What Is Backwash Ileitis?
Backwash ileitis is inflammation of the terminal ileum that occurs in people with ulcerative colitis when colon contents flow backward and irritate the small intestine. It is generally milder than Crohn's disease but still requires proper management.
Common Causes and Risk Factors
- Extensive ulcerative colitis (pancolitis)
- Ulcerative colitis duration over 8 years
- Complications such as toxic megacolon
- History of smoking
- Alterations in gut microbiota
Signs and Symptoms
- Cramping pain in the lower right abdomen
- Loose stools or persistent diarrhea
- Urgent or frequent bowel movements
- Mild weight loss and fatigue
- Occasional low-grade fever
How Dr. Rishi Diagnoses Backwash Ileitis?
Dr. Rishi uses a step-by-step approach:
Medical History and Physical Exam
He reviews your ulcerative colitis history, symptom patterns (cramps, diarrhea, urgency), prior treatments and risk factors such as disease duration and prior colon complications.
Blood Tests
We check inflammatory markers (CRP, ESR), complete blood count and rule out infections or other causes of ileal irritation.
Endoscopic Evaluation
- Colonoscopy with terminal ileum intubation to visually assess inflammation.
- Biopsy of the ileal mucosa to confirm backwash ileitis and differentiate from Crohn's disease.
Imaging Studies
- MRI or CT enterography to exclude strictures, transmural disease or other complications.
Advanced Testing (if needed)
Rarely, capsule endoscopy or specialized microbiome analysis may be used to refine the diagnosis or rule out overlapping conditions.

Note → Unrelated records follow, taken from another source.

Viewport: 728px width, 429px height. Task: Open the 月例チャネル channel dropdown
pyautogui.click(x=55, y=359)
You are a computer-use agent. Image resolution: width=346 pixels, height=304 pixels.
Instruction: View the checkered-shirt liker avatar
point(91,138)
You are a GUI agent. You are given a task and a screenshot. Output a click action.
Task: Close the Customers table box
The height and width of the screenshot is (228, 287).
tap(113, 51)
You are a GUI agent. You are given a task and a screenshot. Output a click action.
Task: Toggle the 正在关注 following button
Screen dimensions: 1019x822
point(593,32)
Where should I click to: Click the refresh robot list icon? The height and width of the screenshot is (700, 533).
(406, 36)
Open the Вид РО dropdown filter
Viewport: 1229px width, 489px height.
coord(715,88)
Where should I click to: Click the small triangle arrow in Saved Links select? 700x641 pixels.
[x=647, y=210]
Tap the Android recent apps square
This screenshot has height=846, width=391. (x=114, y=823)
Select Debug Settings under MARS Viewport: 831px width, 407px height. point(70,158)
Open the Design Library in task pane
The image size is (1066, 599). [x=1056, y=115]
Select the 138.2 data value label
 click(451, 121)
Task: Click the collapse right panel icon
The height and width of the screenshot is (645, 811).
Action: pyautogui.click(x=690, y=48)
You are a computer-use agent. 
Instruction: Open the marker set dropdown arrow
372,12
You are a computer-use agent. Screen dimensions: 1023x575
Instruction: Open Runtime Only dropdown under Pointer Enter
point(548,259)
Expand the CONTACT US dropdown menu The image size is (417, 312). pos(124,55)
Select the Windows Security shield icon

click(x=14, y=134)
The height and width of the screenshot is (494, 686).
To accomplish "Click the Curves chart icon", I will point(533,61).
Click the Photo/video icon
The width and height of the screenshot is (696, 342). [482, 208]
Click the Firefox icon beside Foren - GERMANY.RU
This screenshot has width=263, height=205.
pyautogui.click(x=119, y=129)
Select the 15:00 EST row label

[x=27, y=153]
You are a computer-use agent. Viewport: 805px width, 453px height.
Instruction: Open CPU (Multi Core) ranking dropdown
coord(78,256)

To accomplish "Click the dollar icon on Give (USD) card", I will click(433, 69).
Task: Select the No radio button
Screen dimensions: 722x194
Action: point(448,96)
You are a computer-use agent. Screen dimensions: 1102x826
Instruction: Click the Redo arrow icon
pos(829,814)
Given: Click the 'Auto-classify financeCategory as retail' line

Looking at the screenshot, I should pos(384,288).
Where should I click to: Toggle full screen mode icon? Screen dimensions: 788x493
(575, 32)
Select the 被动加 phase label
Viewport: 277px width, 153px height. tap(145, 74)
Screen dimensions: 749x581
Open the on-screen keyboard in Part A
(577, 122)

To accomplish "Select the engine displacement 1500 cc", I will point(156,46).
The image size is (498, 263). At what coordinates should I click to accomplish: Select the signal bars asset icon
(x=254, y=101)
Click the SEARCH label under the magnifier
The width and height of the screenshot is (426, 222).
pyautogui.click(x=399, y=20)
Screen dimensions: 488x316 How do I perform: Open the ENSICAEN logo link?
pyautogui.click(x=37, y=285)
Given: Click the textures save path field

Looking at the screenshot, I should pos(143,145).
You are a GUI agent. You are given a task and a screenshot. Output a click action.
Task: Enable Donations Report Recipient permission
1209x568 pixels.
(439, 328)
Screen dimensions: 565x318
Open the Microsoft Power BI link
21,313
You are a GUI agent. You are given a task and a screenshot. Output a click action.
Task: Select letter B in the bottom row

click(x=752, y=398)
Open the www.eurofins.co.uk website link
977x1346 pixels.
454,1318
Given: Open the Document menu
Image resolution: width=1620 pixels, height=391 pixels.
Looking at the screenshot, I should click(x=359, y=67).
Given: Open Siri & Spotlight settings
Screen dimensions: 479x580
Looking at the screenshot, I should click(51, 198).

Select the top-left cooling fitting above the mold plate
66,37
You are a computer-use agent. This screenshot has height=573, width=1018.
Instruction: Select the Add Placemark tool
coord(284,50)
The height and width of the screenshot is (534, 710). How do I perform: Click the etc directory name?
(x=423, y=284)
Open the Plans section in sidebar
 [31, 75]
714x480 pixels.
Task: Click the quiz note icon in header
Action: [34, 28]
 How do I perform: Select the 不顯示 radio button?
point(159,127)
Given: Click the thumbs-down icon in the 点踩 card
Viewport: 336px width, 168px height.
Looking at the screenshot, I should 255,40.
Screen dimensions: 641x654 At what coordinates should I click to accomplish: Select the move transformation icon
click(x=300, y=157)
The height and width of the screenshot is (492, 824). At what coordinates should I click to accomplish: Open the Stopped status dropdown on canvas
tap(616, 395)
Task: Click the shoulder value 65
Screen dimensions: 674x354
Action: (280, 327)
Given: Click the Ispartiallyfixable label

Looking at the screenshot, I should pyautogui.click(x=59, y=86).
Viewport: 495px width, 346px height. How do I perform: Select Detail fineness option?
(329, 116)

Frequently Asked Questions
What is backwash ileitis?
It's inflammation of the terminal ileum caused by colon contents -backwashing- into that area in people with ulcerative colitis.
How common is it?
Backwash ileitis occurs in about 10-20% of patients with extensive (pancolitis) ulcerative colitis.
How is it different from Crohn's disease?
Backwash ileitis is limited to the distal ileum and is generally milder, whereas Crohn's can affect any GI segment, produce patchy lesions, and cause deep ulcers.
Can food changes help?
Yes. A low-residue, anti-inflammatory diet and small, frequent meals can reduce irritation and improve symptoms.
What medicines are used?
Treatment may include 5-ASA agents (e.g., mesalamine), short-term steroids, immunomodulators like azathioprine, or biologics such as infliximab or vedolizumab.
Is surgery needed?
Surgery is rare and reserved for complications such as strictures or cases unresponsive to medical therapy.
How fast does treatment work?
Many patients see symptom relief within a few weeks, though long-term medication may be needed to maintain remission.
Will this affect my daily life?
With proper treatment and lifestyle adjustments, most people lead normal, active lives.
Is backwash ileitis painful?
Symptoms can include mild cramps and diarrhea; appropriate therapy usually controls discomfort effectively.
Is it covered by insurance?
Most health plans cover diagnostic tests and treatments; our office staff can assist you with insurance verification.